Introduction
La variole, causée par le virus Variola, fut l'un des fléaux les plus dévastateurs de l'histoire humaine, avec une mortalité atteignant 30% et laissant des survivants gravement défigurés ou aveugles. La quête d'une protection contre cette maladie a conduit à l'une des plus grandes avancées médicales : la vaccination. Ce terme lui-même dérive du latin 'vacca' (vache), en hommage à la vaccine, le virus bovin à l'origine de la première méthode préventive efficace.
Description
Le vaccin contre la variole est un vaccin à virus vivant atténué. Il ne contient pas le virus de la variole humaine (Variola) mais un virus apparenté, le virus de la vaccine (Vaccinia). Lors de l'inoculation, généralement par scarification multiple sur la peau du bras, le virus de la vaccine se réplique localement et induit une réponse immunitaire robuste qui protège également contre le virus de la variole. La réussite de la vaccination est attestée par l'apparition d'une pustule caractéristique au site d'injection, qui forme une croûte et laisse une cicatrice distinctive. L'immunité conférée est de longue durée, probablement à vie.
Histoire
L'histoire du vaccin commence avec la pratique ancienne de la variolisation (ou inoculation) en Asie et en Afrique, qui consistait à inoculer du pus de lésions bénignes de variole pour induire une forme atténuée de la maladie. Cette méthode, risquée, fut introduite en Europe au XVIIIe siècle. La percée décisive intervient en 1796 grâce au médecin anglais Edward Jenner.
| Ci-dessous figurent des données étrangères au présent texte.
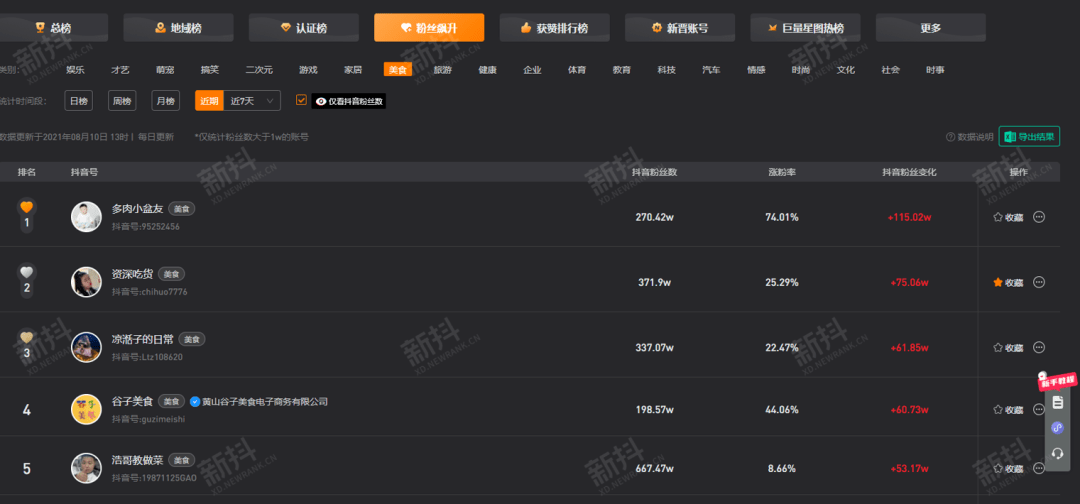The image size is (1080, 504).
Task: Click the document icon in side toolbar
Action: coord(1058,402)
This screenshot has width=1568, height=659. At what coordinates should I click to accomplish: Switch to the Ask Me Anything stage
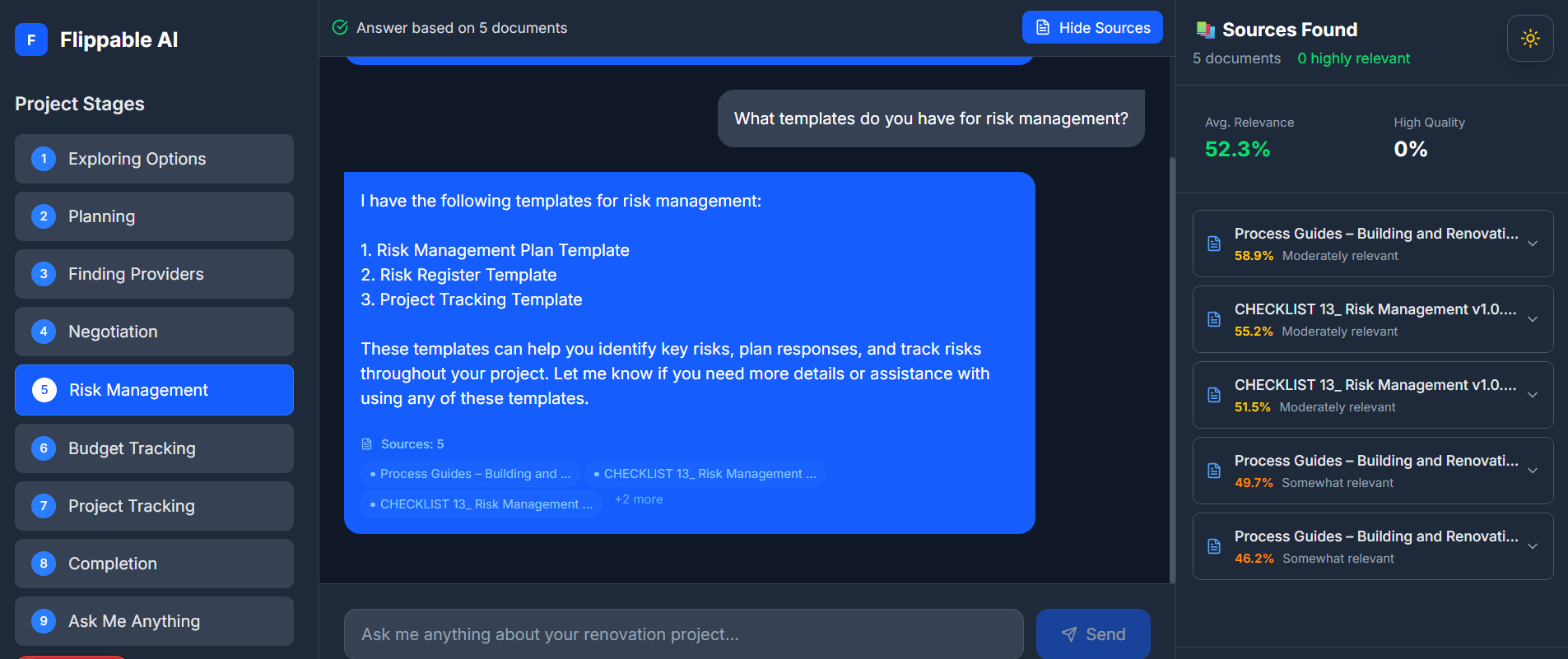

Observant que les trayeuses infectées par la vaccine (une maladie bénigne des vaches) devenaient immunisées contre la variole, il inocula du pus d'une lésion de vaccine de la trayeuse Sarah Nelmes au jeune James Phipps. Après avoir été ensuite exposé à la variole, l'enfant ne contracta pas la maladie. Jenner nomma cette procédure 'vaccination'. Au XIXe siècle, la vaccination se répandit mondialement. Au XXe siècle, des campagnes de vaccination massives et surveillées, coordonnées par l'Organisation Mondiale de la Santé (OMS) dans le cadre du Programme d'Éradication de la Variole lancé en 1959 et intensifié en 1967, ont permis d'éradiquer la maladie. Le dernier cas naturel fut recensé en Somalie en 1977, et l'OMS déclara officiellement l'éradication mondiale de la variole le 8 mai 1980.
Caracteristiques
Le vaccin traditionnel (de première génération) était produit en cultivant le virus de la vaccine sur la peau d'animaux (flanc de veau). Il se présentait sous forme lyophilisée pour la stabilité. Sa méthode d'administration unique était la scarification cutanée à l'aide d'une bifurquée (aiguille à deux pointes). C'était un vaccin très efficace, avec une protection estimée à 95% pendant au moins 5 à 10 ans, et partielle bien au-delà. Cependant, il pouvait provoquer des effets secondaires graves chez certaines personnes (eczéma vaccinatum, encéphalite, progressive vaccinia), notamment les immunodéprimés, ce qui a conduit à l'arrêt de la vaccination systématique après l'éradication. Des vaccins de deuxième et troisième générations, plus sûrs, ont depuis été développés pour les personnels militaires et de laboratoire à risque.
Importance
L'importance du vaccin contre la variole est monumentale et multiple. D'abord, il a permis d'éradiquer une maladie qui a tué environ 300 millions de personnes au XXe siècle seul. C'est la première et à ce jour la seule maladie infectieuse humaine à avoir été éradiquée, démontrant la puissance de la vaccination comme outil de santé publique. Deuxièmement, il a fondé le domaine de l'immunologie et de la vaccinologie, ouvrant la voie au développement de vaccins contre la rage, la poliomyélite, la rougeole et bien d'autres. Troisièmement, il a inspiré la création de programmes internationaux de santé coordonnés, modèle repris pour d'autres initiatives. Enfin, son succès a transformé la relation de l'humanité avec les maladies infectieuses, prouvant qu'il était possible de les vaincre par la science et la coopération mondiale. L'arrêt de la vaccination a permis d'économiser des milliards de dollars en coûts de vaccination et de traitement.